Meissner to ferromagnetic phase transition in La-decorated functionalized Nb2C MXene: an experimental and computational analysis

Abstract

Abstract This work reports experimental and computational magnetic phase transition from superconducting-diamagnet to ferromagnet in lanthanum (La)-doped functionalized Nb2C MXene. Co-precipitation method is used to synthesize La-doped Nb2C MXene. Structure and morphology of the compound are studied through x-ray diffraction, scanning electron microscopy, high-resolution transmission electron microscopy and energy dispersion spectroscopy, confirming the successful doping of La while retaining the two-dimensional (2D) structure of MXene. The magnetic properties of doped sample are studied using field-cooled and zero-field-cooled curves as well as from magnetization (M) versus applied magnetic field (H) graphs.

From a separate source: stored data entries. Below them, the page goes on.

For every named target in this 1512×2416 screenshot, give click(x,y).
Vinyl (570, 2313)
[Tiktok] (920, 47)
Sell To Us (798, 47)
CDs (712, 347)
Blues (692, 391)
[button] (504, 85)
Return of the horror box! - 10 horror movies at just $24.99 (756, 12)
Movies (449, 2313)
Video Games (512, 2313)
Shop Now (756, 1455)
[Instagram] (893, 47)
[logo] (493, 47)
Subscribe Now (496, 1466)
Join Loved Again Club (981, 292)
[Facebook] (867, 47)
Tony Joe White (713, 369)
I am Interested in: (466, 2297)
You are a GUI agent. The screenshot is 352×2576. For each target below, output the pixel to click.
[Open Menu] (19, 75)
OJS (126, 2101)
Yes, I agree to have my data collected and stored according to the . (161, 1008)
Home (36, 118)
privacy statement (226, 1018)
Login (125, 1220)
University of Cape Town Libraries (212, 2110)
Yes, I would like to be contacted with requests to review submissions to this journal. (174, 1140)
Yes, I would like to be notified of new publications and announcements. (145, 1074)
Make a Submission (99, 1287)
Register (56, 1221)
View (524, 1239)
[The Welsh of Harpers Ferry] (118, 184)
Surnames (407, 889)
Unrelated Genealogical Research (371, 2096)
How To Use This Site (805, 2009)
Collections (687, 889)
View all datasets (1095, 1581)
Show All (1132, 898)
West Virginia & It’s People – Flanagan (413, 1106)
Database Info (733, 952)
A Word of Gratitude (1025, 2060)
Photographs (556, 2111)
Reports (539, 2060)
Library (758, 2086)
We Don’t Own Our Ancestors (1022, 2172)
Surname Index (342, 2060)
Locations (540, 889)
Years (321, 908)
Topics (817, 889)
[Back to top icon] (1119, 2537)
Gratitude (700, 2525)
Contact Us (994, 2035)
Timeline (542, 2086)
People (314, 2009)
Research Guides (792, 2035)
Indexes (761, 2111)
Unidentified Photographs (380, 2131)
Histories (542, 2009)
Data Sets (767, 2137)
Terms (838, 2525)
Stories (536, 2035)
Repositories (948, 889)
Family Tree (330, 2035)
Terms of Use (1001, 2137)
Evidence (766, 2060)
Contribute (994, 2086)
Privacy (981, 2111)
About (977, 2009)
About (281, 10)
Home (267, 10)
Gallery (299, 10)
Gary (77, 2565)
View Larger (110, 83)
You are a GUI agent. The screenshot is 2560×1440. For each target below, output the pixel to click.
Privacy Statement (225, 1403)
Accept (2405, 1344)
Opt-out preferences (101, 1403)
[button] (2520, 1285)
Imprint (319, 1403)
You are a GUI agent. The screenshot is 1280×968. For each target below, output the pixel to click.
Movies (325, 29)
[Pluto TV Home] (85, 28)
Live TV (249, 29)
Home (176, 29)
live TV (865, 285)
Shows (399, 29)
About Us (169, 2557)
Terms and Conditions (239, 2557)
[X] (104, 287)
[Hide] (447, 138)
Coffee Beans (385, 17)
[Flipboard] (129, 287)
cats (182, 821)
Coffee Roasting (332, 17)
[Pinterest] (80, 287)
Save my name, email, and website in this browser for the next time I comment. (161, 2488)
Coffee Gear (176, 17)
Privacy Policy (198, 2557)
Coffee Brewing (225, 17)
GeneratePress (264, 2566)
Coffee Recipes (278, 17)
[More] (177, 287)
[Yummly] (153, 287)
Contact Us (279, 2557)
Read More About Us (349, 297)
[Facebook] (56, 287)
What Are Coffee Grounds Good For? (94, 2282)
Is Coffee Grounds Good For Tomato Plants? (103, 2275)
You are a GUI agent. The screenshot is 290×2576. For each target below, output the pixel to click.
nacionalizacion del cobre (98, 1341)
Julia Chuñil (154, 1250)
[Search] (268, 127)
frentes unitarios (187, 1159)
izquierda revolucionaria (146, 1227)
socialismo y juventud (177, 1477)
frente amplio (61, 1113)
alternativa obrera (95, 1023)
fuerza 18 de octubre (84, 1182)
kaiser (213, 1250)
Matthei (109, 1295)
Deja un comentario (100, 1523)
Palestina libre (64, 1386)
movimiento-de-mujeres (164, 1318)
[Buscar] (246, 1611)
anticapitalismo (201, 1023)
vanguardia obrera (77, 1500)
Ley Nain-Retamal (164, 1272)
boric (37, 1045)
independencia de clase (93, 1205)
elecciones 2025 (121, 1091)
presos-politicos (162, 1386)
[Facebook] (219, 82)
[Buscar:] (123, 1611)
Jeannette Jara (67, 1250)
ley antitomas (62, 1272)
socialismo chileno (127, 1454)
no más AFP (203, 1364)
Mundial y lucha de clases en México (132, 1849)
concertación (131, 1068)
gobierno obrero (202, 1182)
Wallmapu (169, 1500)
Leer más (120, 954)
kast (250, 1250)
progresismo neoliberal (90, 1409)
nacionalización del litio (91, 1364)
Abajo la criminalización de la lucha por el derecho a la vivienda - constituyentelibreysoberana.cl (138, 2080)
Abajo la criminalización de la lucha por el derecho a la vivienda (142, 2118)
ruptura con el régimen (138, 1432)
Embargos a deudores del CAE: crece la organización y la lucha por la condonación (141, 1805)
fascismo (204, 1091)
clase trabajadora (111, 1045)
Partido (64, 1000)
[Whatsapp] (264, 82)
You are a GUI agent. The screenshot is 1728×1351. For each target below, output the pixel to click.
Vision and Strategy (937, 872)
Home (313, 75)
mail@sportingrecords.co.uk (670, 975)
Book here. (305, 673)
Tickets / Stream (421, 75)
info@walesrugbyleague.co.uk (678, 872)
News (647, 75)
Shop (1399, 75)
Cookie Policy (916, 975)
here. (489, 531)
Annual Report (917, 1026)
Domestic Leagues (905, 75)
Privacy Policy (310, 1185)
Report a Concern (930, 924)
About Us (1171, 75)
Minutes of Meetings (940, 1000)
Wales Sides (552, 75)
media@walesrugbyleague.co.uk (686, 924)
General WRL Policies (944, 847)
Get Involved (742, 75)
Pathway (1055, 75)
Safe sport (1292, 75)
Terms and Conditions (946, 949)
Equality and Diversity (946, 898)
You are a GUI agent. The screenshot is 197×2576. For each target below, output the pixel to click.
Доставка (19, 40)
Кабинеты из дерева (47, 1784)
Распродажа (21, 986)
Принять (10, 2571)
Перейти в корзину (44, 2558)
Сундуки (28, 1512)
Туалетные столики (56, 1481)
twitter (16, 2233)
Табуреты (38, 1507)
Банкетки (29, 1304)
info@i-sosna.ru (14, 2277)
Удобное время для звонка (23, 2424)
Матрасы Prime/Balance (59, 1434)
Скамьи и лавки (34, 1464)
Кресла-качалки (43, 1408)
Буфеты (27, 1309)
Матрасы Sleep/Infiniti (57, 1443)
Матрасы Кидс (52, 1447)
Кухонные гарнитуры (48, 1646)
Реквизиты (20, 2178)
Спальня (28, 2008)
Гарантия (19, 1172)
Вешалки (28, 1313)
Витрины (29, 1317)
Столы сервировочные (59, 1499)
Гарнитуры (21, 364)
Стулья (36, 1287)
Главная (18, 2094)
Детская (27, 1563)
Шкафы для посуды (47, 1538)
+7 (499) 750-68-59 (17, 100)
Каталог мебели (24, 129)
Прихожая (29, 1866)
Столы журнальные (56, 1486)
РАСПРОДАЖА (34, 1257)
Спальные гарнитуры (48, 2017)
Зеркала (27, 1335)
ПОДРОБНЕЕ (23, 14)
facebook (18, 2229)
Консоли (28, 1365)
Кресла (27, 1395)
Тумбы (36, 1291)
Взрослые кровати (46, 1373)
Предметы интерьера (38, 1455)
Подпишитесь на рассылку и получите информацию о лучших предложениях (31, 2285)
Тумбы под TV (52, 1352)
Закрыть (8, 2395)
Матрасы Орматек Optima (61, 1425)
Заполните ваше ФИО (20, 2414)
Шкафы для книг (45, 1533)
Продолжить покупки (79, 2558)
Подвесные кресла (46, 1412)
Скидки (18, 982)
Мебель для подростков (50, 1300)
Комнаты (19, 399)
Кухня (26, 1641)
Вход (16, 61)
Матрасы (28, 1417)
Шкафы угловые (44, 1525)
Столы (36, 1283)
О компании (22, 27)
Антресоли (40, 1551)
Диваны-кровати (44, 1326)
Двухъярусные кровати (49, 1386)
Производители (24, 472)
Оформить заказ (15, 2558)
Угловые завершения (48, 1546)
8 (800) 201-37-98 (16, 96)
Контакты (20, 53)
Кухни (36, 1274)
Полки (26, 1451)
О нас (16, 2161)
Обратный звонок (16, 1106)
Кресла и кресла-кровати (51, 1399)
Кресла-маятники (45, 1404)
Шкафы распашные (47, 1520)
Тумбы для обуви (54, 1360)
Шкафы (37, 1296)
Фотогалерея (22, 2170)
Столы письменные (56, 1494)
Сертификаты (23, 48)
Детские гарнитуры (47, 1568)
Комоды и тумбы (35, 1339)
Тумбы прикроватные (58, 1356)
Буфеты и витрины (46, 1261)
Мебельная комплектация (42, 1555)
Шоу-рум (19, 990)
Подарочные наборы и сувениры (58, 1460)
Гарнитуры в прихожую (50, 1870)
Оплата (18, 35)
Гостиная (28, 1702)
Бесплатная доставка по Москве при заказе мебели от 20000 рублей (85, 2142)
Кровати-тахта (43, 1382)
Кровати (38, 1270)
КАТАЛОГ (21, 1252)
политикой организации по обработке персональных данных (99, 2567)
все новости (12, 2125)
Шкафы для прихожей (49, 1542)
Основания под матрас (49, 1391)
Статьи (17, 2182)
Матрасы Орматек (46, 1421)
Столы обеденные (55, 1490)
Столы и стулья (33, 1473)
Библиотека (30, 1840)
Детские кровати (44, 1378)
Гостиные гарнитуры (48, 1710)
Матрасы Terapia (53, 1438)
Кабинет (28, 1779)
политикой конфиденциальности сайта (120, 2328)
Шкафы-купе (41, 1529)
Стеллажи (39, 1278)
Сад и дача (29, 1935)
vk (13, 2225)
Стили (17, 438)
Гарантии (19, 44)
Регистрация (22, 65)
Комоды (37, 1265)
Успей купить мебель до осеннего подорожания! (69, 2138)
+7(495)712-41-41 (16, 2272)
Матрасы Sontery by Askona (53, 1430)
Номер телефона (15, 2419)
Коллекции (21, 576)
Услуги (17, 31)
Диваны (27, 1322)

Contrary to the superconductivity-like diamagnetic behavior in pristine Nb2C MXene, the La-doped MXene converts the diamagnetism into the ferromagnetic (FM) phases at all temperatures. The ferromagnetism arises due to the pinning of magnetic spins pinned by Lanthanum itself. The computational analysis of pristine Nb2C MXene confirms its diamagnetic behavior and further clarifies the role of La and functional groups (O and F) in the reduction of diamagnetic behavior in La-doped Nb2C MXene while inducing FM nature. This work provides an interesting superconducting-diamagnetic to FM transition with a possibility of its implementation in 2D spintronics.